**Questions to answer:**
**A)** Transcribe the digital finance passage between "At the same" and "regional economic integration.", inclusive.
**B)** Which weak aspect of monetary policy could digital financial infrastructure strengthen, according to the digital finance passage?
**C)** Take the digital finance passage further, picking up after its final sentence.

**Text under study:**
At the same time, digital finance is experiencing its own transformation. Technologies originally conceived to operate outside the traditional financial system—including stablecoins, tokenized deposits and blockchain-based payment networks—are increasingly being brought within the regulatory framework of central banks and financial authorities. What once appeared to be a challenge to monetary sovereignty is rapidly becoming an instrument for reinforcing it.

This apparent paradox presents one of the most significant strategic opportunities facing the Middle East and North Africa (MENA). Rather than viewing digital money as a threat to financial stability, governments have an opportunity to transform it into a cornerstone of next-generation monetary infrastructure—strengthening policy transmission, deepening financial markets and accelerating regional economic integration.

The timing could scarcely be more significant. As the United States, the European Union and China pursue increasingly distinct models for digital finance, global monetary influence is becoming progressively linked to digital financial infrastructure rather than conventional banking alone. This creates a rare strategic opening for MENA economies to adopt internationally compatible regulatory frameworks while developing interoperable regional payment and settlement networks. Countries that move decisively today will not simply modernise their financial systems; they will help shape the rules governing the next generation of global finance.

From Financial Innovation to Monetary Infrastructure

The original vision behind cryptocurrencies was to bypass central banks and reduce reliance on governments and commercial banks. However, widespread adoption has also exposed new risks, including fragmented regulation, financial instability and the growing possibility of digital dollarisation. Policymakers have consequently shifted from debating whether digital assets should exist to determining how they should operate within regulated financial systems.

The emerging global consensus is increasingly clear. Stablecoins, tokenized deposits and digital payment platforms are likely to coexist with traditional banking, but under prudential supervision, reserve requirements and transparent regulatory oversight. Rather than replacing sovereign money, regulated digital finance is evolving into a modern extension of it.

For MENA economies, this shift offers benefits that extend well beyond technological innovation. Digital financial infrastructure has the potential to strengthen one of the weakest aspects of monetary policy: transmission. Today, central banks influence inflation through a lengthy chain that runs from policy rates to commercial banks, financial institutions, businesses and finally consumers. Each stage introduces delays and inefficiencies that can weaken the effectiveness of monetary policy.

Tokenized deposits, licensed stablecoins and interoperable digital payment systems can shorten this transmission mechanism considerably. Changes in benchmark interest rates can flow more rapidly into lending costs, deposit pricing and financial markets, enabling central banks to respond to inflationary pressures with greater precision while reducing reliance on repeated emergency interventions.

Equally important, digital financial systems generate continuous, high-quality economic data. Instead of relying primarily on delayed statistical reporting, policymakers can gain near real-time visibility into payment flows, liquidity conditions, consumer spending and credit creation. Combined with advances in artificial intelligence and data analytics, this enables central banks to monitor inflationary pressures more accurately, identify emerging financial risks earlier and calibrate policy decisions with greater confidence.

**Data extracts:**
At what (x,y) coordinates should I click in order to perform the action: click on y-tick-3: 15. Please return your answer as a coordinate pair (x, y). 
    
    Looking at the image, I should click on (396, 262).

--

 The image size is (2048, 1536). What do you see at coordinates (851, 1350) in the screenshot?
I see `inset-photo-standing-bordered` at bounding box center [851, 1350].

**Answers to each task:**
**A)**
At the same time, digital finance is experiencing its own transformation. Technologies originally conceived to operate outside the traditional financial system—including stablecoins, tokenized deposits and blockchain-based payment networks—are increasingly being brought within the regulatory framework of central banks and financial authorities. What once appeared to be a challenge to monetary sovereignty is rapidly becoming an instrument for reinforcing it.

This apparent paradox presents one of the most significant strategic opportunities facing the Middle East and North Africa (MENA). Rather than viewing digital money as a threat to financial stability, governments have an opportunity to transform it into a cornerstone of next-generation monetary infrastructure—strengthening policy transmission, deepening financial markets and accelerating regional economic integration.

**B)** Transmission.

**C)**
A Once-in-a-Generation Opportunity for MENA

For MENA countries, this convergence of digital finance and artificial intelligence represents an opportunity to leap beyond legacy financial architectures rather than simply modernising them. Unlike many advanced economies burdened by decades-old payment systems, several countries across the region are still building the next generation of financial infrastructure. This provides a rare opportunity to integrate digital identity, AI-driven compliance, programmable payments and tokenized financial markets into a unified ecosystem from the outset.

Financial inclusion represents another major strategic dividend. Millions of people across the region remain outside the formal banking system despite widespread smartphone adoption. Regulated digital wallets and tokenized payment platforms can significantly broaden access to financial services while bringing more economic activity into the regulated economy. Greater transparency strengthens tax administration, reduces reliance on cash transactions and improves the effectiveness of fiscal and monetary policy alike.

However, successful implementation requires careful governance. Unregulated foreign-currency stablecoins could weaken domestic monetary policy by encouraging digital dollarisation, particularly in economies facing inflationary pressures or exchange-rate volatility. Stablecoins operating within national markets should therefore be fully licensed, transparently reserved and integrated into central bank oversight. Local-currency digital instruments and tokenized commercial bank deposits can reinforce confidence in domestic monetary systems while preserving the benefits of financial innovation.

Beyond national reforms lies an even larger opportunity: regional integration. Interoperable digital payment and settlement systems across Gulf Cooperation Council countries and wider Arab economies could substantially reduce the cost and time required for cross-border trade, investment and remittances. A common framework for regulated digital finance would deepen regional capital markets, improve trade finance and strengthen economic connectivity without requiring monetary union. For a region seeking greater economic integration, digital financial infrastructure may prove as strategically important as transport, energy and logistics networks.

The Gulf states are particularly well positioned to lead this transition. Their advanced banking sectors, ambitious digital transformation programmes and growing investments in financial technology provide a strong platform for developing regulated tokenized markets. Larger emerging economies—including Egypt, Morocco and Jordan—can also leverage digital finance to improve monetary credibility, strengthen SME financing, modernise government payment systems and attract long-term investment by increasing confidence in macroeconomic management.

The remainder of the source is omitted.